● DATA FOR REVIEW:
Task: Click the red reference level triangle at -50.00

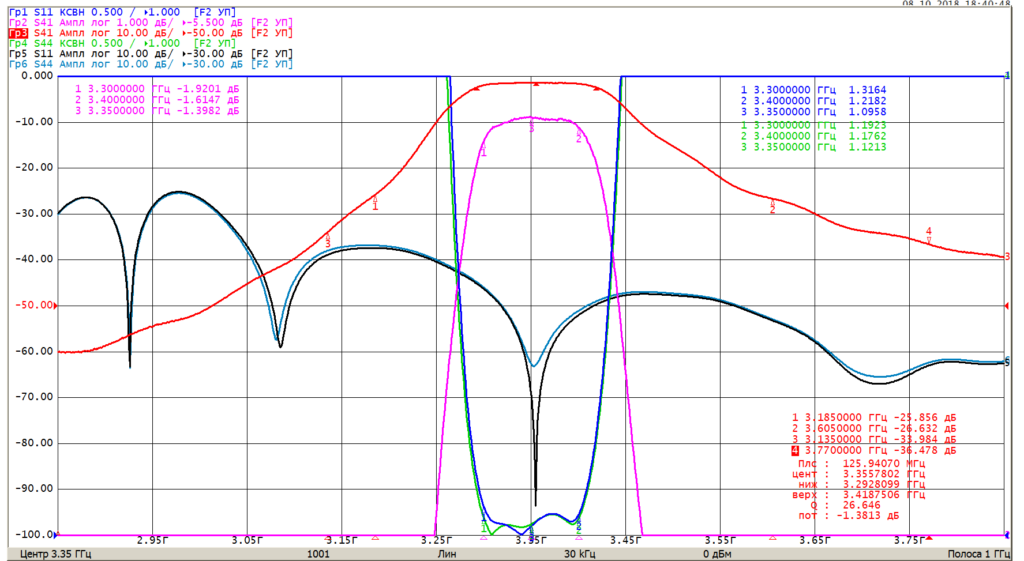Action: (56, 306)
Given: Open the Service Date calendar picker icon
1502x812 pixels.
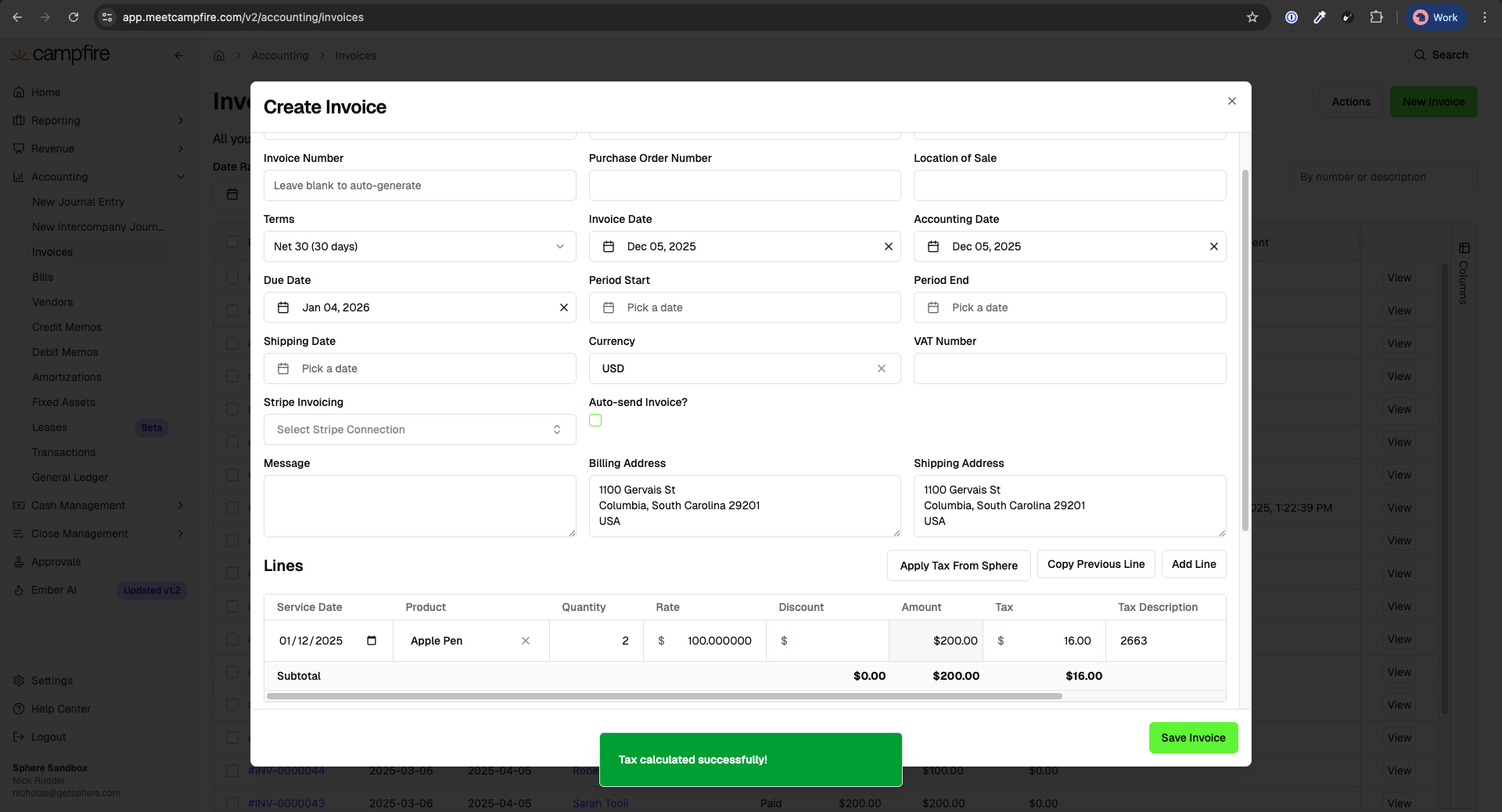Looking at the screenshot, I should [x=372, y=641].
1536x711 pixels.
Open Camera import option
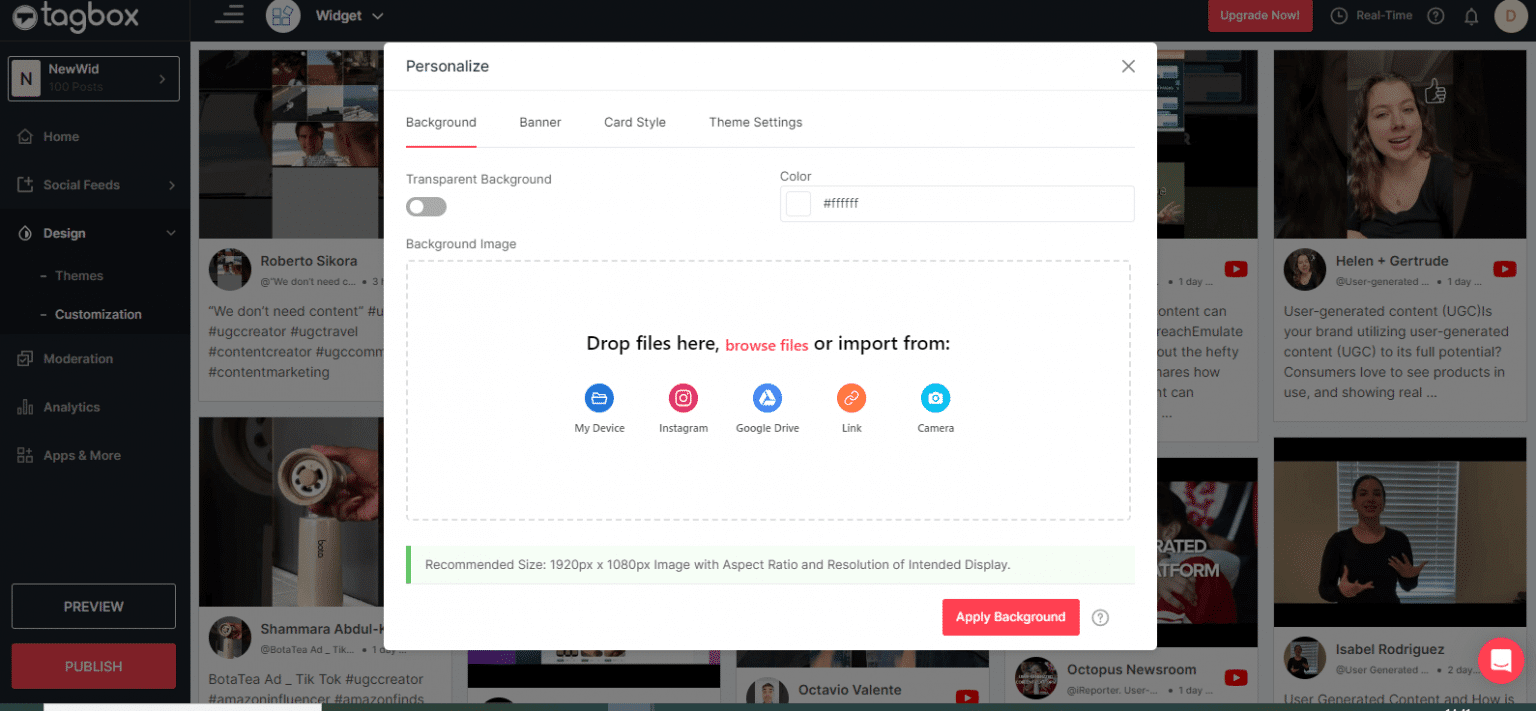935,398
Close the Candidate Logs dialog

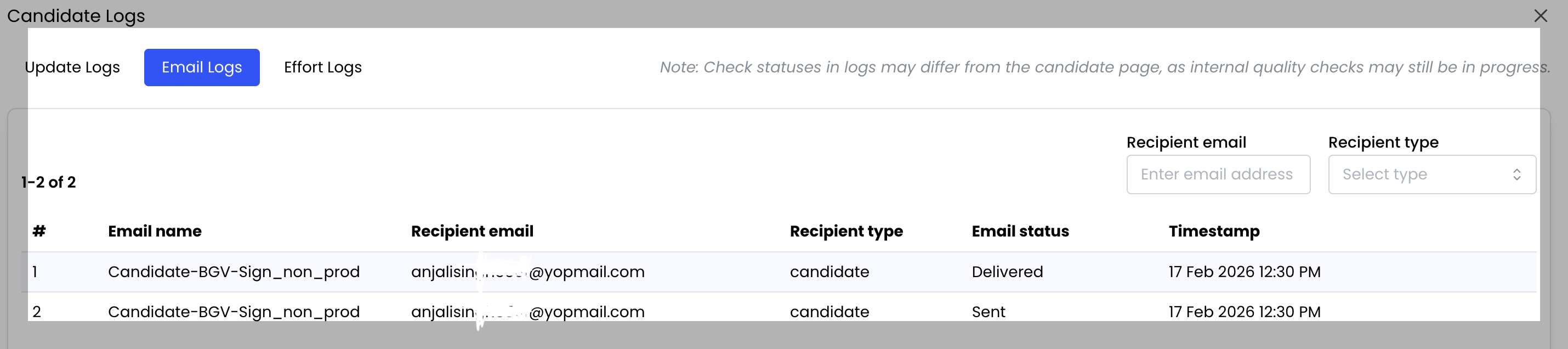(1540, 16)
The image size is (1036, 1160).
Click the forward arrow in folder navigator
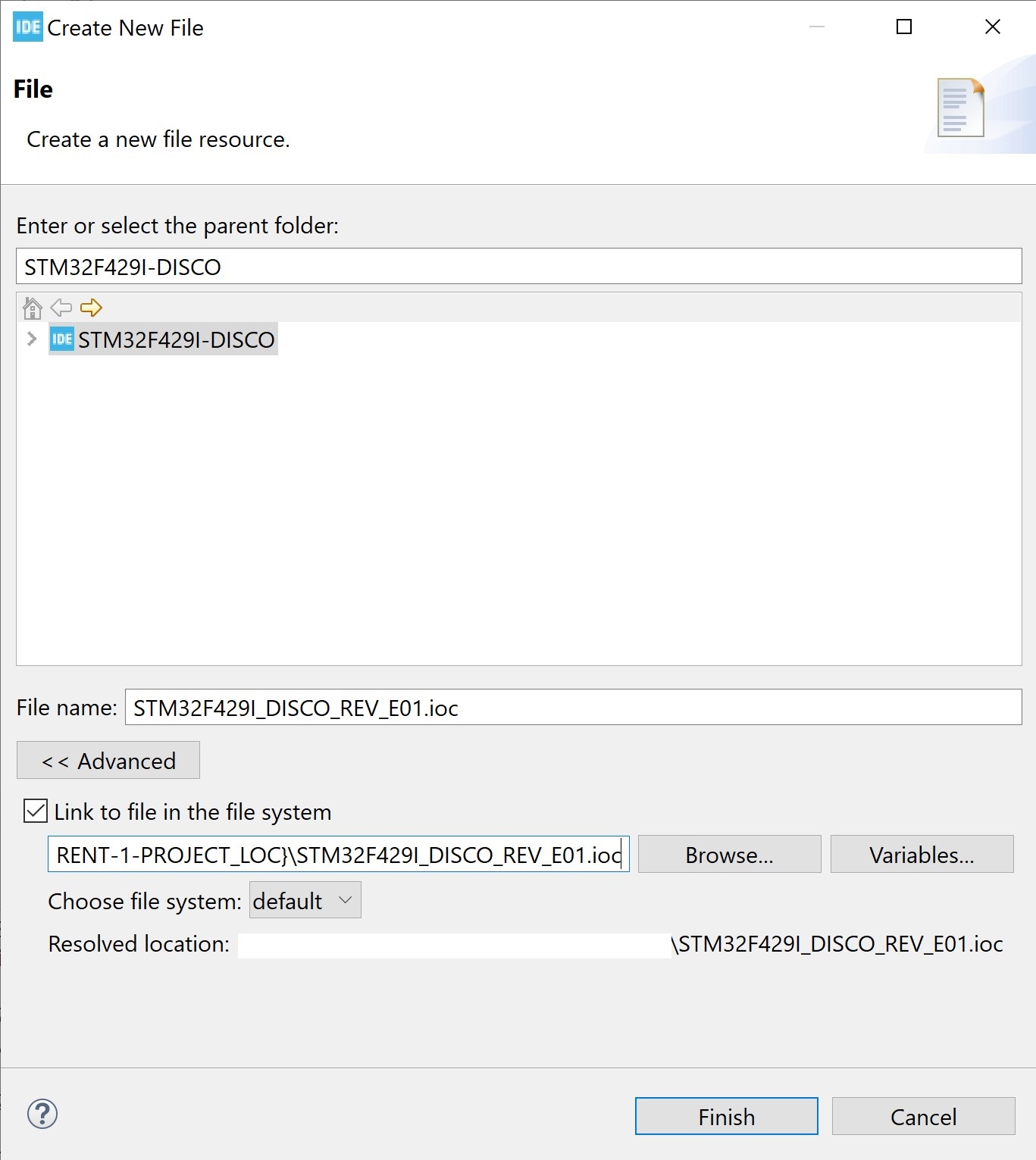coord(91,308)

● WHAT TO WORK ON: Each line from the line containing "1502x812 pixels." through the last line above must be written out exactly, and every picture must be omitted.

● ANSWER TO THE EXERCISE:
1502x812 pixels.
Looking at the screenshot, I should [x=372, y=641].
1536x711 pixels.
Open Camera import option
935,398
Close the Candidate Logs dialog

(1540, 16)
The image size is (1036, 1160).
Click the forward arrow in folder navigator
coord(91,308)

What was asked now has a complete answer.